Supported flags: g (global — find all matches), i (case-insensitive), and m (multiline — ^ and $ match line boundaries). All regex processing runs locally in your browser using JavaScript's built-in RegExp engine.

Frequently Asked Questions

What are regular expressions?

Regular expressions (regex) are sequences of characters that define a search pattern. A regex engine scans text for substrings matching the pattern. They are used in every programming language for validation, parsing, extraction, and transformation of text data.

What regex flags does this tool support?

g (global — find all matches, not just the first), i (case-insensitive — A matches a), and m (multiline — ^ matches the start of each line, not just the start of the string).

How do I use capture groups?

Wrap a part of your pattern in parentheses: (\d{4})-(\d{2})-(\d{2}) captures year, month, and day separately.
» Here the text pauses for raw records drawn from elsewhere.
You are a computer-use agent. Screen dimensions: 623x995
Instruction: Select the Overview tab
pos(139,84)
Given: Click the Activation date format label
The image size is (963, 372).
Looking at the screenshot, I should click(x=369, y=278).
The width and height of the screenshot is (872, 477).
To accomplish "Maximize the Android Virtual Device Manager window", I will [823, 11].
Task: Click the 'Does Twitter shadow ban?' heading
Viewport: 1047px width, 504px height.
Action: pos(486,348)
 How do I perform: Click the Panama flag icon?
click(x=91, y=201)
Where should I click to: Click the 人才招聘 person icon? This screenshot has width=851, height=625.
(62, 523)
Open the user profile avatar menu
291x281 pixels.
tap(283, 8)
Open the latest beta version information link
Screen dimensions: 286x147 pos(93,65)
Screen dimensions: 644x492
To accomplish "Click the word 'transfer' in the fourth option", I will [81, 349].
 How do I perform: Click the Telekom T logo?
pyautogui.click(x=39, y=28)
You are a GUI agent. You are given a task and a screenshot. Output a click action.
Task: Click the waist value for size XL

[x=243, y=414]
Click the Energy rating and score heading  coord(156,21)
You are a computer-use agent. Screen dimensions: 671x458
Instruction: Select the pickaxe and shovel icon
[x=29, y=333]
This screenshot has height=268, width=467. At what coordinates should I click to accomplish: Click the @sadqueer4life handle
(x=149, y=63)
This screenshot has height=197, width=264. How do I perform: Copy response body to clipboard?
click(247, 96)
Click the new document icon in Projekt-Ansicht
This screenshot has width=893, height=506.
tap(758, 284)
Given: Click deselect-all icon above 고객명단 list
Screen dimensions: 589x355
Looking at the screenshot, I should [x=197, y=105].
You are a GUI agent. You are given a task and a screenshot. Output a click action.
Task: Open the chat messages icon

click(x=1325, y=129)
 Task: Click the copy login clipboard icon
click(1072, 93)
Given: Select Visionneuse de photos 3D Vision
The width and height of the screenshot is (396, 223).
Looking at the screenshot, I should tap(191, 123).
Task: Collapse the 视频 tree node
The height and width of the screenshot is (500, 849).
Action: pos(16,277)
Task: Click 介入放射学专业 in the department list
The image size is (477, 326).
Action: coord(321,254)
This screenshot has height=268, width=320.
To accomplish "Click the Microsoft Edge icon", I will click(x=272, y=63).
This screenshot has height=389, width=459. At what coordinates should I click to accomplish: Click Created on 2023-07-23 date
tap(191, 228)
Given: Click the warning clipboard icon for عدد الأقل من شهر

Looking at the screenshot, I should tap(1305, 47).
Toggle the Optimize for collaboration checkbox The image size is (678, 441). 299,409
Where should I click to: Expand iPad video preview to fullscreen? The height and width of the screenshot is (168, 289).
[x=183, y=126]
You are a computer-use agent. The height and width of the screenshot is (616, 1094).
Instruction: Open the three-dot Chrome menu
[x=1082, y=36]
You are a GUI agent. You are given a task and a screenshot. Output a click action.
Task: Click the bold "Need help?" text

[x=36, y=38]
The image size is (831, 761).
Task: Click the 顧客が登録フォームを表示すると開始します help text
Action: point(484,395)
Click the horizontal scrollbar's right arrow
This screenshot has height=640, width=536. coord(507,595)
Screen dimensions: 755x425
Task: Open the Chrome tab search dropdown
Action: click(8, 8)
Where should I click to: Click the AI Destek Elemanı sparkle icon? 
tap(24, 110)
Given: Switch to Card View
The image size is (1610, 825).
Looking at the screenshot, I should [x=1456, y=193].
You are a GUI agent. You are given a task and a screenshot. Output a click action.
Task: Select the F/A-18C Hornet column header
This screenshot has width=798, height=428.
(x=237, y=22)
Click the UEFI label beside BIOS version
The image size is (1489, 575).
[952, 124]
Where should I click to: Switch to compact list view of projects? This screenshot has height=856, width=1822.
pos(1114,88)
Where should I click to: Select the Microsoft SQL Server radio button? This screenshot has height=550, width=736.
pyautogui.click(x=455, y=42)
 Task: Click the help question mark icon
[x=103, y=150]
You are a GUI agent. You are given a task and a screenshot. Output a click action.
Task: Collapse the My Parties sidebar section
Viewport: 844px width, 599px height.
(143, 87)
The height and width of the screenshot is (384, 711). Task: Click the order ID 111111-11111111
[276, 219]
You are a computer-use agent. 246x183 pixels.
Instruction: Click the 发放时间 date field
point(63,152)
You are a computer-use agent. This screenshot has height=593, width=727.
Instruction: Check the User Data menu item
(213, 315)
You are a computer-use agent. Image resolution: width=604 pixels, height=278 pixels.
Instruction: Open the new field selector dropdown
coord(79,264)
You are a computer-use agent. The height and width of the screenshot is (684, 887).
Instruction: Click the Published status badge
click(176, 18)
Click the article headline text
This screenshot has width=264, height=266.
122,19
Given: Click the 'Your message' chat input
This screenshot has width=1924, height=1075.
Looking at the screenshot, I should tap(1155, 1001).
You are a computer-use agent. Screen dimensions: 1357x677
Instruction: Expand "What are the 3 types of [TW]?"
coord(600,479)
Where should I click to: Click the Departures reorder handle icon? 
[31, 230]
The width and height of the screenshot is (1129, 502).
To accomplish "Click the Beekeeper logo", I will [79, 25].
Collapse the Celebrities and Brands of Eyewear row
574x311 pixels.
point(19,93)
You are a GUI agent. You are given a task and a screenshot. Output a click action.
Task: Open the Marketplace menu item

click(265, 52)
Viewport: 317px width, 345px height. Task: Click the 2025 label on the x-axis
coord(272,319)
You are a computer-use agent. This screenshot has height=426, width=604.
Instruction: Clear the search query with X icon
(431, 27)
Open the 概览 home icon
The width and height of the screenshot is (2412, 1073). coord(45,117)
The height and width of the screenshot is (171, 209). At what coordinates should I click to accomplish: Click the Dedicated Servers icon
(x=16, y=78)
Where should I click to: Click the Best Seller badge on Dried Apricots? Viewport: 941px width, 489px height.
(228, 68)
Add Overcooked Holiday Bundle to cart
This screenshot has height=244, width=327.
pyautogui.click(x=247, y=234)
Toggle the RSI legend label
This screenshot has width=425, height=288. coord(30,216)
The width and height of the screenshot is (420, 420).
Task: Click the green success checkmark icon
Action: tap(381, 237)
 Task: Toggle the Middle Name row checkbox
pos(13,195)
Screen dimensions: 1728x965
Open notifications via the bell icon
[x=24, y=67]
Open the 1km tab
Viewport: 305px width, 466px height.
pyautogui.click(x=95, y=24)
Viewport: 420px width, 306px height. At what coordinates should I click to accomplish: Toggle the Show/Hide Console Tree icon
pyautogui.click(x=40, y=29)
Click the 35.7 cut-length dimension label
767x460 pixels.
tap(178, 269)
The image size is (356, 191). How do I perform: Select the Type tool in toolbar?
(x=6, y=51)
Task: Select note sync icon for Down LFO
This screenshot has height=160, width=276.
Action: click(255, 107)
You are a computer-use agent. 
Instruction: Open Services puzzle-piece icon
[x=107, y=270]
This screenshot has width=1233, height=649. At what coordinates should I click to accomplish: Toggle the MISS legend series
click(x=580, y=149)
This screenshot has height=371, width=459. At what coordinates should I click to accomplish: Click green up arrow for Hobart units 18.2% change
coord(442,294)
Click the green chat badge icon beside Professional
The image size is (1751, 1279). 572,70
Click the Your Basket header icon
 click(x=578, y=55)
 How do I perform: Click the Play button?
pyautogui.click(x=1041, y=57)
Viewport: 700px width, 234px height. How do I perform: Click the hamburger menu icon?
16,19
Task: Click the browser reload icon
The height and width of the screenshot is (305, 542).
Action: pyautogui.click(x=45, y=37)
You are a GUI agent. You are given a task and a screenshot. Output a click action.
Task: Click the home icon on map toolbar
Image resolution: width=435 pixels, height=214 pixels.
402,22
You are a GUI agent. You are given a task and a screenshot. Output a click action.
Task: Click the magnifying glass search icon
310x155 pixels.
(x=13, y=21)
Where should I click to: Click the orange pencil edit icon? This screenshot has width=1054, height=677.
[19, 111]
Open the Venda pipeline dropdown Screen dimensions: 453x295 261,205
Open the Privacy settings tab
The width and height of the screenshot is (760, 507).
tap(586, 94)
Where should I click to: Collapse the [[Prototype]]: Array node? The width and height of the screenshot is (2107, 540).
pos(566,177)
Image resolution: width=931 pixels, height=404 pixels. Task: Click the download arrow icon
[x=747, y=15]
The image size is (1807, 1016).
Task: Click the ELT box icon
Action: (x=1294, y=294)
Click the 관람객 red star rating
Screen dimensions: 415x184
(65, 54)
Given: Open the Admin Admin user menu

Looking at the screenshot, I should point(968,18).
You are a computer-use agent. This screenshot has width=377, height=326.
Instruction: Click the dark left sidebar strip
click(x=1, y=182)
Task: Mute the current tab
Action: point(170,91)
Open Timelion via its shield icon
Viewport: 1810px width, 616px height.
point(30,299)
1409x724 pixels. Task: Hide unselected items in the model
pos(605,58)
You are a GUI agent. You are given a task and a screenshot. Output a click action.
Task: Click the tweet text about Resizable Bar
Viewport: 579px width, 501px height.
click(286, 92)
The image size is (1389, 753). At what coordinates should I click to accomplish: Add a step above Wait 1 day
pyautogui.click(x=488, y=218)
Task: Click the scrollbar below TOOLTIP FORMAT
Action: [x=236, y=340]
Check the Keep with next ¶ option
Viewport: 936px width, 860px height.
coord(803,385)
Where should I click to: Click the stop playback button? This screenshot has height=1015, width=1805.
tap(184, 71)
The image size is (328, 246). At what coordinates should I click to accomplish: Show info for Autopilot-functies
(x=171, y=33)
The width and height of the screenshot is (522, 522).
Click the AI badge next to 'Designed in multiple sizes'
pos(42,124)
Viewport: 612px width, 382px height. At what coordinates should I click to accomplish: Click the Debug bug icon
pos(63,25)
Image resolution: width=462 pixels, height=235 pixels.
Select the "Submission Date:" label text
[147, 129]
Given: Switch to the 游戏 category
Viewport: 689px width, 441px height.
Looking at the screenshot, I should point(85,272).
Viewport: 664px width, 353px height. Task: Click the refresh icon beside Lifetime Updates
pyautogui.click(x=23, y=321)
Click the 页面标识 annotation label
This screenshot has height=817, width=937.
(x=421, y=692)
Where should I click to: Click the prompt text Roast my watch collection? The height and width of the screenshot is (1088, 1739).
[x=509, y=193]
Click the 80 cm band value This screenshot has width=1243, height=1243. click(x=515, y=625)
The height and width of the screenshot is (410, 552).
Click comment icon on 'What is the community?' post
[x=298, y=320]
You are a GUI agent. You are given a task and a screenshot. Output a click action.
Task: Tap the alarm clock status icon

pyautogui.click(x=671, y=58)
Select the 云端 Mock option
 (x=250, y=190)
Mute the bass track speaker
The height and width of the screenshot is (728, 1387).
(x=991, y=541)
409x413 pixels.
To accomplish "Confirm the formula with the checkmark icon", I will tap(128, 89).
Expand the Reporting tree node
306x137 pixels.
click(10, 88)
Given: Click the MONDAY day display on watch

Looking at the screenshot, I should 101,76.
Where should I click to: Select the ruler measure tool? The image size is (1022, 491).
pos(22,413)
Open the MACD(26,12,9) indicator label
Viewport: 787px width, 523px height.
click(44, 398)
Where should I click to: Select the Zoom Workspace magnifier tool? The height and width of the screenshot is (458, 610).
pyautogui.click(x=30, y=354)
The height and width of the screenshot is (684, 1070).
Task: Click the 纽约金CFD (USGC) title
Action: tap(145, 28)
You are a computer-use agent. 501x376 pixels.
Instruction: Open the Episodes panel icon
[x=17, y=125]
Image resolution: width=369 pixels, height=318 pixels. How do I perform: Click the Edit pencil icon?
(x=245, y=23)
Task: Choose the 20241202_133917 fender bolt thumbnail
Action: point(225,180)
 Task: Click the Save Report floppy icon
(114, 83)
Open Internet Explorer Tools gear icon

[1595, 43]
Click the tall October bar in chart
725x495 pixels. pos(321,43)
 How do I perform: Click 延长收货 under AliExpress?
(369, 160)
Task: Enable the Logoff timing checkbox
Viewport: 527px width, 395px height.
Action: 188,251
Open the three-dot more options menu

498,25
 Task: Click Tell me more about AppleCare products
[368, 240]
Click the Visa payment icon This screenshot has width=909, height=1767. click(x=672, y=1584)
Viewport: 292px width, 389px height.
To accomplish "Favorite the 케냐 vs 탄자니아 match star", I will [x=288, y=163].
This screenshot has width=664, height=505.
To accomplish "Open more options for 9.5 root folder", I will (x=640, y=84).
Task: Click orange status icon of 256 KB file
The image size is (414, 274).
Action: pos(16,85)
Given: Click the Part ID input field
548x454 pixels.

Captured groups appear in the match results and can be referenced in replacement strings as $1, $2, etc.

What's the difference between .* and .*??

.* is greedy — it matches as many characters as possible. .*? is lazy — it matches as few characters as possible. For example: <.*> would match the entire string <b>bold</b>, while <.*?> would match <b> and </b> separately.

Why does my regex match here but not in my code?

The most common cause is forgetting to escape backslashes in string literals. In JavaScript, new RegExp("\\d+") is equivalent to the literal /\d+/. Also verify that you are using the same flags in both places.